*Texto dado*
==================================================
Cabalgar en solitario

 

Resulta admirable la exultante sensación de plenitud, equilibrio y armonía, que transpira Cabalgar en solitario (Ride lonesome, 1959), y en sólo 69 minutos. No sólo es capacidad de síntesis, es un elaborado sentido de la depuración, de eliminación de lo accesorio, de concentración (dicho coloquialmente, ir al grano, y saber describir situaciones, conflictos y rasgos esenciales de personajes con los justos y elocuentes trazos). Es la quinta colaboración, de siete, con el actor Randolph Scott, y la tercera de cuatro excelentes westerns, siendo los otros tres Seven men from now (1956), Los cautivos (The tall T, 1957) y Comanche station (1960), con el guionista Burt Kennedy. En la secuencia introductoria, Brigade (Randolph Scott) captura en rocoso paisaje a un forajido, Billy (James Best) buscado por matar por la espalda a otro en un pueblo de nombre Santa Cruz (aunque parece que es un práctica recurrente la de disparar por la espalda). Sus secuaces salen en búsqueda de su hermano, Frank (Lee Van Cleef), para rescatarle antes de que en tres días lleguen al pueblo. En una posta del camino, Brigade se encuentra con otros dos fuera de la ley, Bull (Pernell Roberts), al que conoce de hace tiempo, y Whit (James Coburn). Ambos desean dejar de ser perseguidos por la ley, y ven en la amnistía que conceden a quien entregue a Billy la posibilidad de conseguirlo; en particular Bull quiere asentarse en unas tierras que posee con un rancho. Pero su relación con Brigade, en todo momento, es amistosa, aunque deje patente pronto Bull cuál es su propósito y qué puede ocurrir, entre ellos, al final del trayecto. También se encuentra Carrie (Karen Steele), la esposa del responsable de la posta, ausente porque ha ido a recuperar unos caballos. Y añádase la presencia amenazante de la tribu de los mescaleros. Una mujer que suscita admiración aunque nadie entre en disputa por ella, porque las prioridades son otras, como dejan patente Whit y Boone, a la par que conversan, cuando la admiran de perfil mientras ella se peina mirando al horizonte. Como también para el mismo Billy, que la propone que le ayude para que así no le haga daño su hermano Frank. Síntesis, precisión.
==================================================
*Filas disponibles*
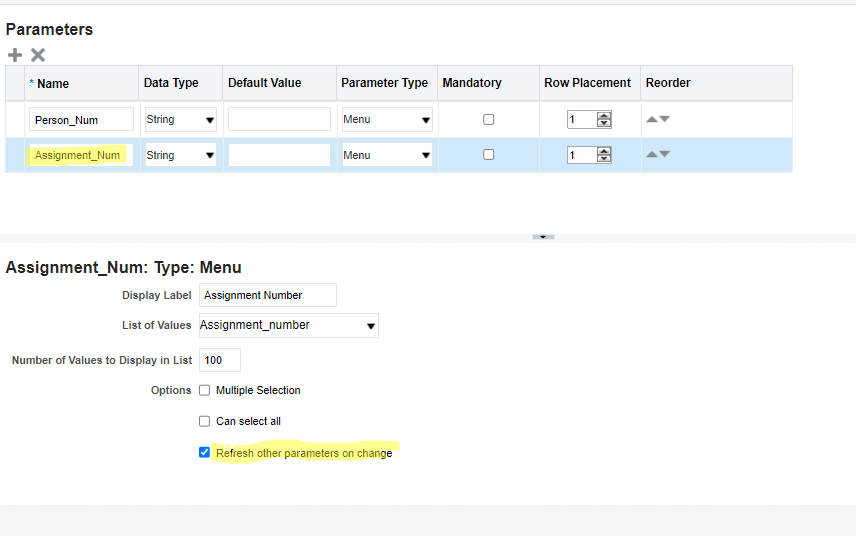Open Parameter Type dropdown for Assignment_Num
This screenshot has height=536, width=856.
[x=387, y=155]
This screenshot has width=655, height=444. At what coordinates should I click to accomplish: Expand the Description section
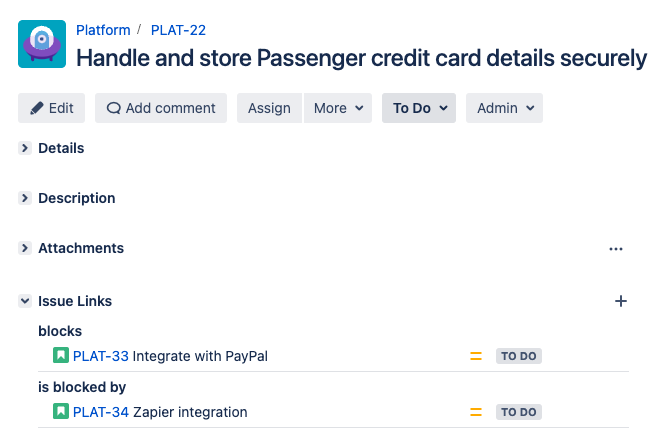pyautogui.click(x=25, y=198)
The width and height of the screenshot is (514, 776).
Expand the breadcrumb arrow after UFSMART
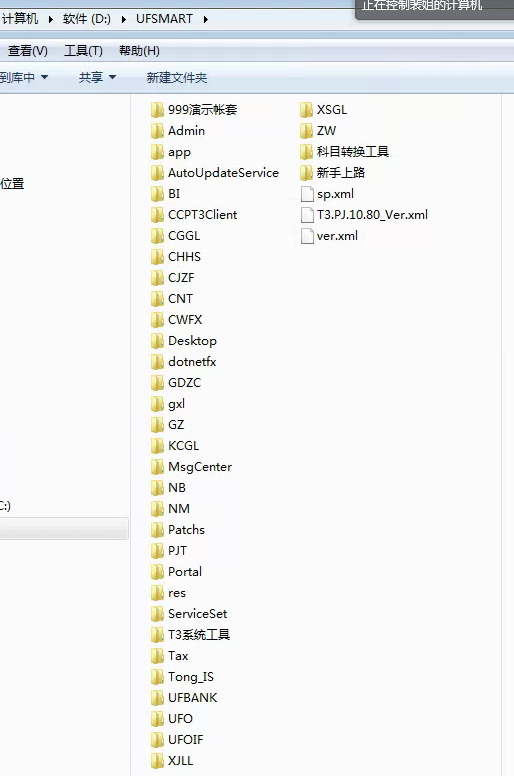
==================================================
*Tarea escrita A*
Extrae de las filas de arriba cada línea que contenga la cadena "This".
*Tarea escrita B*
Prosigue el texto sobre la película Cabalgar en solitario a partir de su última frase.

*Resultado de la tarea A*
This screenshot has height=536, width=856.
This screenshot has width=655, height=444. At what coordinates should I click to accomplish: Expand the Description section

*Resultado de la tarea B*
Cabalgar en solitario es un western itinerante, con escasos personajes, como Colorado Jim (1953), de Anthony Mann. Aquella en entornos frondosos. En esta se recorre espacios agrestes, rocosos, desérticos, en el que son acosados, en unas ruinas, por los mescaleros, tras insinuarse primero su presencia en profundidad de campo , y que acaba en un frondoso paisaje en el que resalta en un claro los restos de un árbol en el que en tiempos pasados servía para ahorcar. Los paisajes hablan, son otro personaje. Pero aunque no dejen de acontecer sus puntuales momentos de acción, estos no son los que centran la narración, más bien tienen presencia, la violencia latente, como amenaza. Es lo que se dirime entre los personajes, el núcleo de la narración. Todos desean algo. El jefe mescalero desea a la mujer, y quiere cambiarla por un caballo. Frank desea rescatar a su hermano. Whit desea escapar ( y no duda en amenazar en cierto momento con un fusil a Brigade, situación que fracasará porque Boone le hace creer que tiene el seguro puesto, cosa que es falsa). Boone y Whit desean la amnistía. Y, además, Boone desea, en la respetuosa y admirada distancia, a la mujer. Pero ¿Qué desea el enigmático Brigade tras esa apariencia de esfinge? ¿Es la recompensa, el estricto cumplimiento de la ley?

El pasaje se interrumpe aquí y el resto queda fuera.